What is expected
Your output should repeat the entries below exactly. It should contain no images.

Collected data entries:
────
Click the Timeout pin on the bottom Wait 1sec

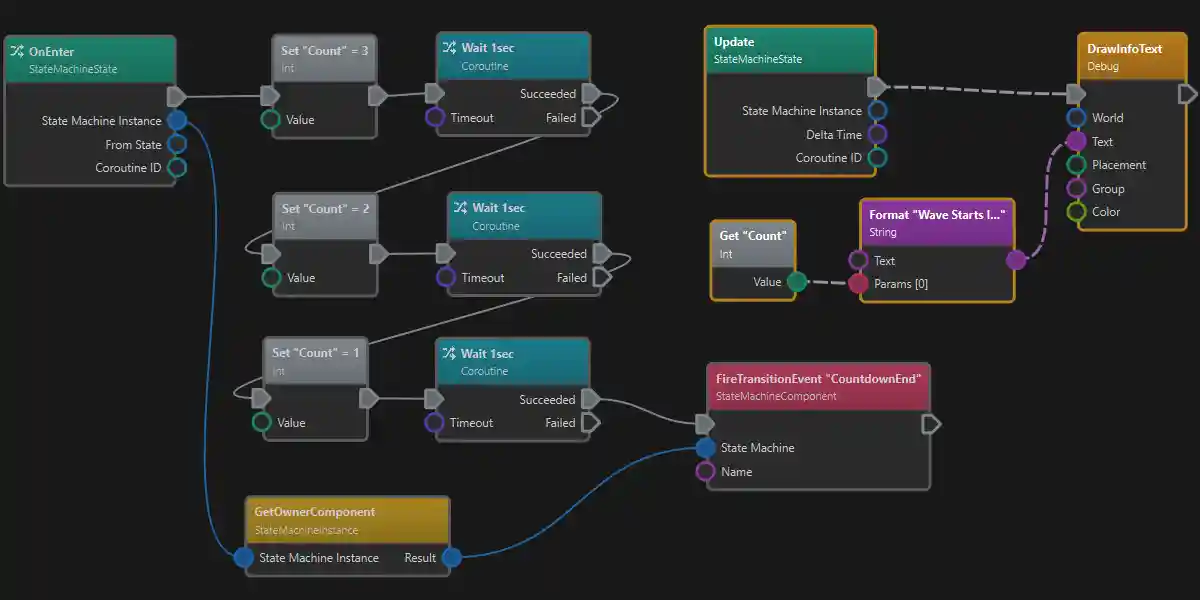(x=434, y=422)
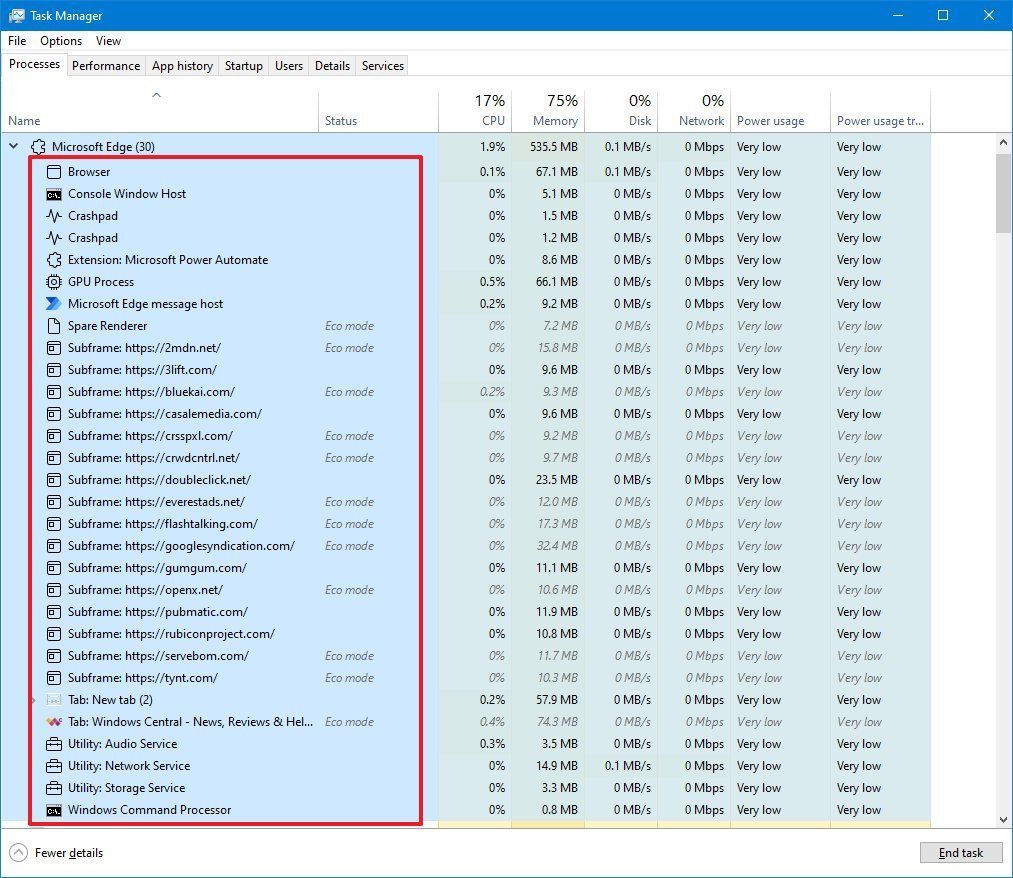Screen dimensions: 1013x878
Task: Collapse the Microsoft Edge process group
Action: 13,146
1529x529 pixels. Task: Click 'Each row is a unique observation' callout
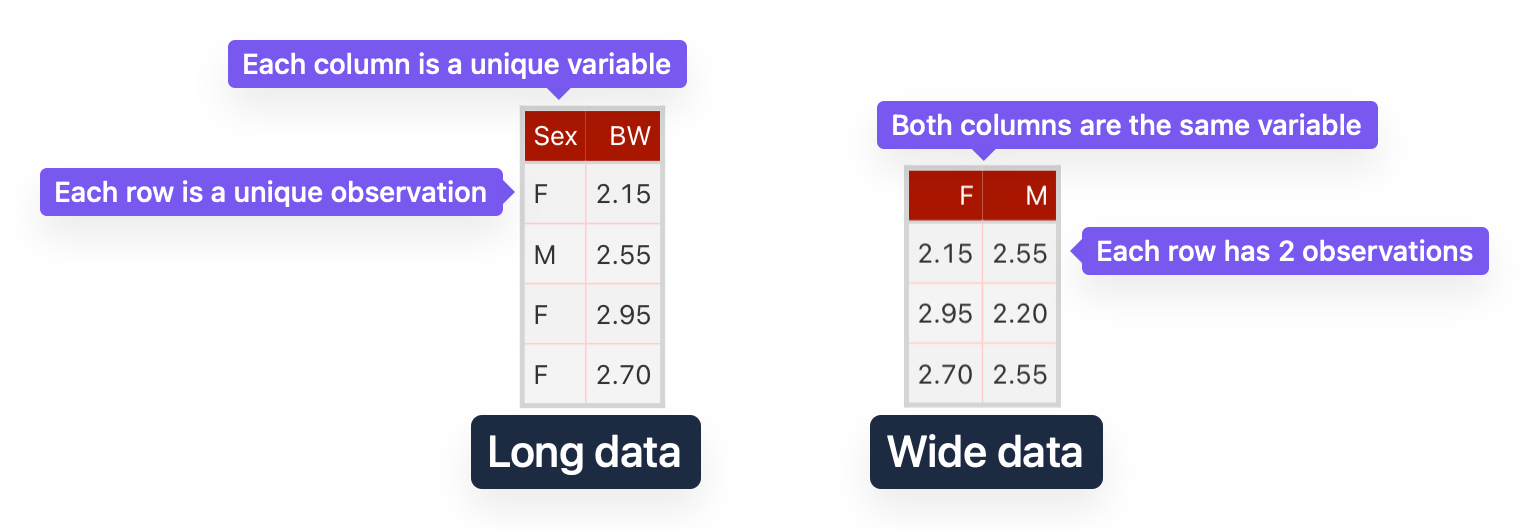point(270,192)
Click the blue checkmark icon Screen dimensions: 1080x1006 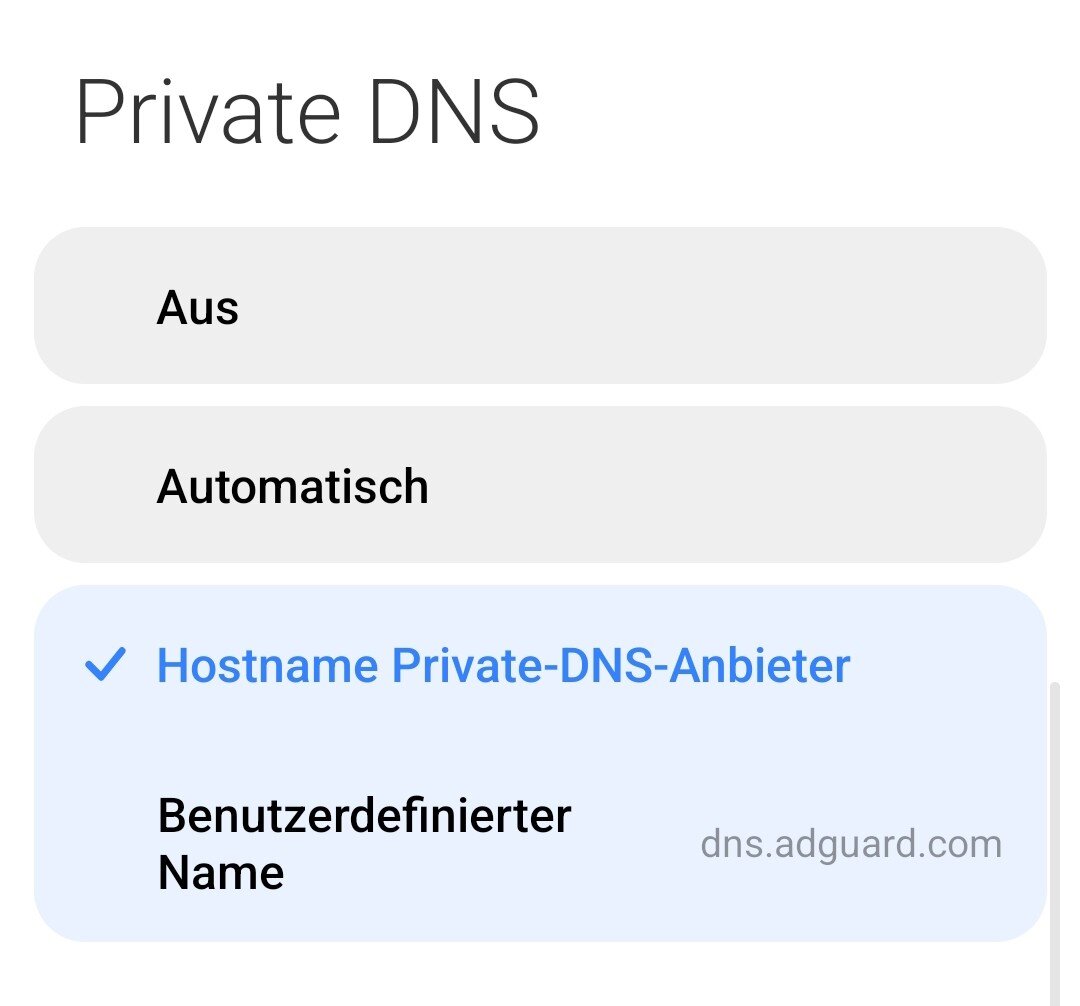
────
Solution to the problem
Click the Timeout pin on the bottom Wait 1sec

(x=434, y=422)
Screen dimensions: 1013x878
Task: Collapse the Microsoft Edge process group
Action: 13,146
1529x529 pixels. Task: Click 'Each row is a unique observation' callout
point(270,192)
Click the blue checkmark icon Screen dimensions: 1080x1006 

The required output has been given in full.